El ministro de Justicia, la vicepresidenta del Gobierno y el ministro de Economía, tras el Consejo de Ministros.
El Consejo de Ministros ha aprobado un Real Decreto Ley para regular las comisiones por la retirada de efectivo en los cajeros automáticos de una entidad ajena a la emisora de la tarjeta de débito o crédito. Se elimina la doble comisión, de forma que la entidad propietaria del cajero no podrá exigirla al usuario del servicio, pero sí a la entidad emisora de la tarjeta. El emisor de la tarjeta podrá repercutir o no, total o parcialmente, esta comisión a su cliente, según su política comercial.
La pantalla del cajero deberá informar al usuario del importe máximo que se podrá repercutir.
La norma entra en vigor el día de su publicación en el BOE, y las entidades deberán adaptarse antes del 1 de enero de 2016.
El Real Decreto Ley modifica la Ley 16/2009 de 13 de noviembre sobre Servicios de Pago y da, según el Minisiterio de Economía, «una solución equilibrada al conflicto de intereses generado por la utilización de cajeros automáticos por clientes de otra entidad».
Más transparencia
Además, se refuerza la transparencia en las comisiones que aplican los bancos. Las entidades deberán informar al Banco de España de las comisiones que cobrarán por la retirada de efectivo.
Por su parte, la Comisión Nacional de los Mercados y la Competencia (CNMC) deberá elevar un informe anual al Ministerio de Economía y Competitividad sobre los acuerdos y decisiones de las entidades en relación a las comisiones. El primer informe de la CNMC se emitirá en el primer semestre de 2016.
La protección al consumidor ha guiado en todo momento la elaboración de esta norma, que ha contado con aportaciones del Banco de España, la CNMC, la Organización de Consumidores y Usuarios (OCU), Adicae y el propio sector financiero, precisan en Economía.

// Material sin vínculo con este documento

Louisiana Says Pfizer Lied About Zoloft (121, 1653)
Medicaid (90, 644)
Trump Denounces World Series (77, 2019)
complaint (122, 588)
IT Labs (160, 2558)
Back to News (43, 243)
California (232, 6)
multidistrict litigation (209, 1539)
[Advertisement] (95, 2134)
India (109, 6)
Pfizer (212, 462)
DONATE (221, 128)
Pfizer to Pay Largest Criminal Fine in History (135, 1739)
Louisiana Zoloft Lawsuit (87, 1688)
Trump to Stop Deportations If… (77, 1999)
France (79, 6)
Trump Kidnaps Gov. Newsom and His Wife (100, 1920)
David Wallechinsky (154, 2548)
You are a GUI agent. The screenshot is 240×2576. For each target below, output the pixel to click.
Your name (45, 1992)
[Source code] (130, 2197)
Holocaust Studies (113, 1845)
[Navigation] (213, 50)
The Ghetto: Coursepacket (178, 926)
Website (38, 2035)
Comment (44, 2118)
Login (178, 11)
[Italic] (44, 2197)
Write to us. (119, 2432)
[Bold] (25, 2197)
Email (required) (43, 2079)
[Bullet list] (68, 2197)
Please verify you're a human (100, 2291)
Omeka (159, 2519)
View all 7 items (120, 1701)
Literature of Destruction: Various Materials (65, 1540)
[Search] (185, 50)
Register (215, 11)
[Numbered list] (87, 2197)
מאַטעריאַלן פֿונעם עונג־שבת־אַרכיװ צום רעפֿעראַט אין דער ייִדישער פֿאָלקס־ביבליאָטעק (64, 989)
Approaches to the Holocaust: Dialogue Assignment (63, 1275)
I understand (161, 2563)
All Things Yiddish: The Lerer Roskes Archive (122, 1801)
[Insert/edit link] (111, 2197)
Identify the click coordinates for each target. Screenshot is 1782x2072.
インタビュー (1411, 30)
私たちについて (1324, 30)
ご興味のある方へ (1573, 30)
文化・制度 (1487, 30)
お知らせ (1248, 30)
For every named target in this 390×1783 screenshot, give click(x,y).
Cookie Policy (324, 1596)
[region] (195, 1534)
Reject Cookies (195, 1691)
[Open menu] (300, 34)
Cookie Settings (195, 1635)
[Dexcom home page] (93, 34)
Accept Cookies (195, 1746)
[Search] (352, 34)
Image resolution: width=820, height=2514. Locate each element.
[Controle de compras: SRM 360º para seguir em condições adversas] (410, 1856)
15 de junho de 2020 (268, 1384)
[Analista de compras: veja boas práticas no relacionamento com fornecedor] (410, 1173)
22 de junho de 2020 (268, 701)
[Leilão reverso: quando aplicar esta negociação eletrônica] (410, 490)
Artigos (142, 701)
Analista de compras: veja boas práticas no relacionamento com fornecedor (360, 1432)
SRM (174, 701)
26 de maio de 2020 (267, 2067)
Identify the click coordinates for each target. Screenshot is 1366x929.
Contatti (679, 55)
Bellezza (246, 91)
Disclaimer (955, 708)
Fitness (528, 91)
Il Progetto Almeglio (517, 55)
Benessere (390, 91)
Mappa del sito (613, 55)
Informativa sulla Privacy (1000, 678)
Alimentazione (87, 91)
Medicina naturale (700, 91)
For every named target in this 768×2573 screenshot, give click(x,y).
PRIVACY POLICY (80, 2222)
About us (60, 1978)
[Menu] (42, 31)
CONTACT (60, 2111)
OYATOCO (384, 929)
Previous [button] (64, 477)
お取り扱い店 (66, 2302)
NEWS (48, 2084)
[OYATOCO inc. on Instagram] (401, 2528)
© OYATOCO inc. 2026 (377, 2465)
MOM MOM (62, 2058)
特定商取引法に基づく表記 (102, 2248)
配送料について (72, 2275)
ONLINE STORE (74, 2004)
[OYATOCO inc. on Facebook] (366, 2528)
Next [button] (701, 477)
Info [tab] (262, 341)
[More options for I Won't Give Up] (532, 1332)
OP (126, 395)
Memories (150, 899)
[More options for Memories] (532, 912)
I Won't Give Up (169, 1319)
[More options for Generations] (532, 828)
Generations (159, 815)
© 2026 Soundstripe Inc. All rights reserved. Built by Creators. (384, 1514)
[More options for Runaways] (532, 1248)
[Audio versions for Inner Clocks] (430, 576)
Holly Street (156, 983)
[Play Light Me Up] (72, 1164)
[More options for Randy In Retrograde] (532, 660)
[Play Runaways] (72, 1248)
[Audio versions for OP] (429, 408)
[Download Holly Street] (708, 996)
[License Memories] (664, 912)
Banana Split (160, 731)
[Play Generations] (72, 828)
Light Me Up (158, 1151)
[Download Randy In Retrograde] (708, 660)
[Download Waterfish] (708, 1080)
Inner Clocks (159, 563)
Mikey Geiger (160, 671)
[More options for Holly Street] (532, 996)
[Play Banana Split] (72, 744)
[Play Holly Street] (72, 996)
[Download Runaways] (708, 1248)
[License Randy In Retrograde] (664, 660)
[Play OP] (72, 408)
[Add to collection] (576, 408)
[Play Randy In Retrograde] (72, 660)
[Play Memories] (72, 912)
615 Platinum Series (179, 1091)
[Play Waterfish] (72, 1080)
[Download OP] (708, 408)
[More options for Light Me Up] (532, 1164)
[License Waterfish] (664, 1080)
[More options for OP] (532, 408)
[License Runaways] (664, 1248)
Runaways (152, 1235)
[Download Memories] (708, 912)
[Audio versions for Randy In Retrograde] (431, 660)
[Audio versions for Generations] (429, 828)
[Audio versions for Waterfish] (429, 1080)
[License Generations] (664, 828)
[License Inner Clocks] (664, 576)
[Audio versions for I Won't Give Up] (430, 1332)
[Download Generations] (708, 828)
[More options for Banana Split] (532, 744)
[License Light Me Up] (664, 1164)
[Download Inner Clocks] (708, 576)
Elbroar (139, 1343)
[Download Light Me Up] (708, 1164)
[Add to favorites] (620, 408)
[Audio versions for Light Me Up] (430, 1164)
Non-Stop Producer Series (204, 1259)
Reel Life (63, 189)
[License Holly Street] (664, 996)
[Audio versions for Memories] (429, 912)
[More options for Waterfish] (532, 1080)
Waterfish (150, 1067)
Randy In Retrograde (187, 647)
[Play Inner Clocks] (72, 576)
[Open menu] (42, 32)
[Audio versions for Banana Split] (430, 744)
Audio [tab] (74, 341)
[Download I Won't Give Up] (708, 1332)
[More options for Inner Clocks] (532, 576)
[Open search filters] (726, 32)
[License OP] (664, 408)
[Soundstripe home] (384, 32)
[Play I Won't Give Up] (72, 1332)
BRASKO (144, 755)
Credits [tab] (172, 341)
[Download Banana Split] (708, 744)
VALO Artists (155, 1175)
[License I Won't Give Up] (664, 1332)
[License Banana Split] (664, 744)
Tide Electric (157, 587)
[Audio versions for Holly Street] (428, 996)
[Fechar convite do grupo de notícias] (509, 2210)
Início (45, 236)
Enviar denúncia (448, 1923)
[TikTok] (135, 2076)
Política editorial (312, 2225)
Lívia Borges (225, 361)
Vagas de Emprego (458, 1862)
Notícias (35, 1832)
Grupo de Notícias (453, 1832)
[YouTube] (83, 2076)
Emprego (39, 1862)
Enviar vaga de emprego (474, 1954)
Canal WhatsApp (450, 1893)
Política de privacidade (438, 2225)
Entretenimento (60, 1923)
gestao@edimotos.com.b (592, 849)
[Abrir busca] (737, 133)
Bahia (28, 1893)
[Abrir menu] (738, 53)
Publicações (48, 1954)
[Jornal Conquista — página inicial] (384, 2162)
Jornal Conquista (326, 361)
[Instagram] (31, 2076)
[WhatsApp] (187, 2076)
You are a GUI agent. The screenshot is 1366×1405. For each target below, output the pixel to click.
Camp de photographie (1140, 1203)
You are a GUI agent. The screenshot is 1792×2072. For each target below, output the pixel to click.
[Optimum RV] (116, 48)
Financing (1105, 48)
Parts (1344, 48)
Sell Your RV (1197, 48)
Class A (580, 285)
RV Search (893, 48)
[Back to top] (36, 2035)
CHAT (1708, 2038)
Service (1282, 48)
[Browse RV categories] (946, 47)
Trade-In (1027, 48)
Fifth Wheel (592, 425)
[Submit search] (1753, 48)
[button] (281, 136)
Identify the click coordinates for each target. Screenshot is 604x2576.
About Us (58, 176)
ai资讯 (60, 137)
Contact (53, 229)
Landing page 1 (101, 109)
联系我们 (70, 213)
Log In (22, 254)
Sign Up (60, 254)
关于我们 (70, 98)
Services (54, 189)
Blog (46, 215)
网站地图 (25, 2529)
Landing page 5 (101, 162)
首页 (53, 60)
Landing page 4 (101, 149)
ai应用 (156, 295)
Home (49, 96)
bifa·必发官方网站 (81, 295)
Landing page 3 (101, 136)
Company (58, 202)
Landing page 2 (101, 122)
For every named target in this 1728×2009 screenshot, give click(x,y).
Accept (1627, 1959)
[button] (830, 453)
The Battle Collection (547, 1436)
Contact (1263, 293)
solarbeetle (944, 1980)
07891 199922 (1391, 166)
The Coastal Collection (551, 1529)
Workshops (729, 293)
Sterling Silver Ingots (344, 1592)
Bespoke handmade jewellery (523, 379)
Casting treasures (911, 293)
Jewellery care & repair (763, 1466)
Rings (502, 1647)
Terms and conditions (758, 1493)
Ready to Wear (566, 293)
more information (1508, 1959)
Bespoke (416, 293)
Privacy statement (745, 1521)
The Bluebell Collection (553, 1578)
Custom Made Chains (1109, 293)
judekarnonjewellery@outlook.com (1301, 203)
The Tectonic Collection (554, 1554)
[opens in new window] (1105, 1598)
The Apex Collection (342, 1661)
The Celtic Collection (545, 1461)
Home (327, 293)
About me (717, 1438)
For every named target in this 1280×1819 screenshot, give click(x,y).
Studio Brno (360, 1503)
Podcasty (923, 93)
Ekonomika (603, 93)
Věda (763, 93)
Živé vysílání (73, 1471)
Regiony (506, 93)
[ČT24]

El cliente en ningún caso pagará al dueño del cajero cuando retire el dinero. Solo pagará una comisión a la entidad emisora de su tarjeta, y que dependerá de su política comercial. Estará informado previamente a realizar la operación de la comisión máxima que le puede repercutir su banco.
Si la retirada de efectivo es a débito, las entidades emisoras de la tarjeta únicamente podrán repercutir a su cliente, total o parcialmente, la comisión satisfecha a la entidad propietaria del cajero, pero no podrá cobrar gasto adicional alguno.
En el supuesto de retirada de efectivo a crédito, las entidades emisoras de la tarjeta sí podrán cobrar un importe adicional a la comisión cobrada entre el emisor de la tarjeta y el propietario, ligada a la concesión del crédito. En todo caso este importe no podrá superar al que la entidad emisora cobra a sus propios clientes por la retirada de efectivo a crédito de sus propios cajeros. Las dos entidades, el emisor y el dueño del cajero, podrán pactar libremente la comisión que deberá pagar el primero al segundo. A falta de acuerdo, la comisión que determine el titular del cajero respecto a la emisora será la misma en todo el territorio nacional y no será discriminatoria. Su cuantía podrá revisarse cada año y en todo momento deberá respetar las normas de la competencia.